▶ [WORK TO COMPLETE]:
Every record shown below should be duplicated exactly.
** Opening TASK INPUTS block **
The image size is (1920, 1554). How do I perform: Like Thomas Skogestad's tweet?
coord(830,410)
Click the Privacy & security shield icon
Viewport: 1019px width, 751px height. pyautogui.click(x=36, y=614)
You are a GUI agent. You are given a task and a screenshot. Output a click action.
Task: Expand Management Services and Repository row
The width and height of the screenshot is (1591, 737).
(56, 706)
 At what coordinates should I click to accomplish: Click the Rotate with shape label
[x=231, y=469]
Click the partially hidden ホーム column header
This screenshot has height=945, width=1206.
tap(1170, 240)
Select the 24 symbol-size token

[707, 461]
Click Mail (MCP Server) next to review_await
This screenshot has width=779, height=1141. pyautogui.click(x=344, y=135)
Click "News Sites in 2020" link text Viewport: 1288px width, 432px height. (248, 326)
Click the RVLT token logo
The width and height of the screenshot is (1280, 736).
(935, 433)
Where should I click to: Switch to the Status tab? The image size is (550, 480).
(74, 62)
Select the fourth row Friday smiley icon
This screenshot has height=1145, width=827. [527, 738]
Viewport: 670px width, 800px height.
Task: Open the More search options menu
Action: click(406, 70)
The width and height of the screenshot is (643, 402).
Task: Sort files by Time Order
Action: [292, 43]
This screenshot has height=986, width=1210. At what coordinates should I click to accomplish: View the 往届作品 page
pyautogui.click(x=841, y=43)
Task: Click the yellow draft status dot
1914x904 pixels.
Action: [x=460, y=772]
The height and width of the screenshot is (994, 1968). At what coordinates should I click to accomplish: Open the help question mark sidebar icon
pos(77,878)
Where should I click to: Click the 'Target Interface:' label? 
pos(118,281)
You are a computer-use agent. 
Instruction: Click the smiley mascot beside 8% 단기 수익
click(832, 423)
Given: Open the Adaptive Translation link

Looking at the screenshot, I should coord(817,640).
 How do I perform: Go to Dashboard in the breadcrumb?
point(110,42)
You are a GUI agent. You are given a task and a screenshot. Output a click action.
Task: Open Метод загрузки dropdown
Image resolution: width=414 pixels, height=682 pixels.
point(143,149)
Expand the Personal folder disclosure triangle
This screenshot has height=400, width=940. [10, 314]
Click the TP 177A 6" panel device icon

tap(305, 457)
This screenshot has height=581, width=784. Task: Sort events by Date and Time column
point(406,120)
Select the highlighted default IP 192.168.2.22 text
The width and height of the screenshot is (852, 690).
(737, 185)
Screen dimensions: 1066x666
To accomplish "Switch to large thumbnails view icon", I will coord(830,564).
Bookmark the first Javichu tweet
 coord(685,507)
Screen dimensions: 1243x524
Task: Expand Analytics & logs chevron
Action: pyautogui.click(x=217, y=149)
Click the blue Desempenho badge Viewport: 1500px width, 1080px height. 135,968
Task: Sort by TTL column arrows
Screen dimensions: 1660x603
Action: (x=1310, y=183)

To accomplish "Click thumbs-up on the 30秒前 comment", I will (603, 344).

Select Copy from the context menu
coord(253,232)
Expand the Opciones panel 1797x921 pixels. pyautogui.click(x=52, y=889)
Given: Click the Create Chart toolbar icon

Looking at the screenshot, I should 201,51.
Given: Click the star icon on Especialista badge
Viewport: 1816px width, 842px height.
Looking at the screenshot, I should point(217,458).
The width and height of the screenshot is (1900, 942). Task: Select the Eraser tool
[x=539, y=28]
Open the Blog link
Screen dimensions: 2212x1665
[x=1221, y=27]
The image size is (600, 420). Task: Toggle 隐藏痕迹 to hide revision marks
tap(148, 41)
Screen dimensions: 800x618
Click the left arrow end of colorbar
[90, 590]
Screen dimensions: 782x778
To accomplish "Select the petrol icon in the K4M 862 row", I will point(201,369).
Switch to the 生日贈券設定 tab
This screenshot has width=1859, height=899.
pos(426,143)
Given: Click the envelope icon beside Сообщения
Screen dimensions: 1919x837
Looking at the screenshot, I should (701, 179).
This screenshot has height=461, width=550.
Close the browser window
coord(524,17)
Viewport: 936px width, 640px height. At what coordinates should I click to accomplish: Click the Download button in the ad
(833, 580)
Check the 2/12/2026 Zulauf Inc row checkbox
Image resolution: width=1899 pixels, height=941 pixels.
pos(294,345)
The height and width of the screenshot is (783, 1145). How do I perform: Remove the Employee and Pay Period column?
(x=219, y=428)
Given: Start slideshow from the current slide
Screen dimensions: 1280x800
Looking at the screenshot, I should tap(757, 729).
** Closing TASK INPUTS block **
▶ [RESULT OF THE EXERCISE]:
The image size is (1920, 1554). How do I perform: Like Thomas Skogestad's tweet?
coord(830,410)
Click the Privacy & security shield icon
Viewport: 1019px width, 751px height. pyautogui.click(x=36, y=614)
You are a GUI agent. You are given a task and a screenshot. Output a click action.
Task: Expand Management Services and Repository row
The width and height of the screenshot is (1591, 737).
(56, 706)
 At what coordinates should I click to accomplish: Click the Rotate with shape label
[x=231, y=469]
Click the partially hidden ホーム column header
This screenshot has height=945, width=1206.
tap(1170, 240)
Select the 24 symbol-size token

[707, 461]
Click Mail (MCP Server) next to review_await
This screenshot has width=779, height=1141. pyautogui.click(x=344, y=135)
Click "News Sites in 2020" link text Viewport: 1288px width, 432px height. (248, 326)
Click the RVLT token logo
The width and height of the screenshot is (1280, 736).
(935, 433)
Where should I click to: Switch to the Status tab? The image size is (550, 480).
(74, 62)
Select the fourth row Friday smiley icon
This screenshot has height=1145, width=827. [527, 738]
Viewport: 670px width, 800px height.
Task: Open the More search options menu
Action: click(406, 70)
The width and height of the screenshot is (643, 402).
Task: Sort files by Time Order
Action: [292, 43]
This screenshot has height=986, width=1210. At what coordinates should I click to accomplish: View the 往届作品 page
pyautogui.click(x=841, y=43)
Task: Click the yellow draft status dot
1914x904 pixels.
Action: [x=460, y=772]
The height and width of the screenshot is (994, 1968). At what coordinates should I click to accomplish: Open the help question mark sidebar icon
pos(77,878)
Where should I click to: Click the 'Target Interface:' label? 
pos(118,281)
You are a computer-use agent. 
Instruction: Click the smiley mascot beside 8% 단기 수익
click(832, 423)
Given: Open the Adaptive Translation link

Looking at the screenshot, I should coord(817,640).
 How do I perform: Go to Dashboard in the breadcrumb?
point(110,42)
You are a GUI agent. You are given a task and a screenshot. Output a click action.
Task: Open Метод загрузки dropdown
Image resolution: width=414 pixels, height=682 pixels.
point(143,149)
Expand the Personal folder disclosure triangle
This screenshot has height=400, width=940. [10, 314]
Click the TP 177A 6" panel device icon

tap(305, 457)
This screenshot has height=581, width=784. Task: Sort events by Date and Time column
point(406,120)
Select the highlighted default IP 192.168.2.22 text
The width and height of the screenshot is (852, 690).
(737, 185)
Screen dimensions: 1066x666
To accomplish "Switch to large thumbnails view icon", I will coord(830,564).
Bookmark the first Javichu tweet
 coord(685,507)
Screen dimensions: 1243x524
Task: Expand Analytics & logs chevron
Action: pyautogui.click(x=217, y=149)
Click the blue Desempenho badge Viewport: 1500px width, 1080px height. 135,968
Task: Sort by TTL column arrows
Screen dimensions: 1660x603
Action: (x=1310, y=183)

To accomplish "Click thumbs-up on the 30秒前 comment", I will (603, 344).

Select Copy from the context menu
coord(253,232)
Expand the Opciones panel 1797x921 pixels. pyautogui.click(x=52, y=889)
Given: Click the Create Chart toolbar icon

Looking at the screenshot, I should 201,51.
Given: Click the star icon on Especialista badge
Viewport: 1816px width, 842px height.
Looking at the screenshot, I should point(217,458).
The width and height of the screenshot is (1900, 942). Task: Select the Eraser tool
[x=539, y=28]
Open the Blog link
Screen dimensions: 2212x1665
[x=1221, y=27]
The image size is (600, 420). Task: Toggle 隐藏痕迹 to hide revision marks
tap(148, 41)
Screen dimensions: 800x618
Click the left arrow end of colorbar
[90, 590]
Screen dimensions: 782x778
To accomplish "Select the petrol icon in the K4M 862 row", I will point(201,369).
Switch to the 生日贈券設定 tab
This screenshot has width=1859, height=899.
pos(426,143)
Given: Click the envelope icon beside Сообщения
Screen dimensions: 1919x837
Looking at the screenshot, I should (701, 179).
This screenshot has height=461, width=550.
Close the browser window
coord(524,17)
Viewport: 936px width, 640px height. At what coordinates should I click to accomplish: Click the Download button in the ad
(833, 580)
Check the 2/12/2026 Zulauf Inc row checkbox
Image resolution: width=1899 pixels, height=941 pixels.
pos(294,345)
The height and width of the screenshot is (783, 1145). How do I perform: Remove the Employee and Pay Period column?
(x=219, y=428)
Given: Start slideshow from the current slide
Screen dimensions: 1280x800
Looking at the screenshot, I should tap(757, 729).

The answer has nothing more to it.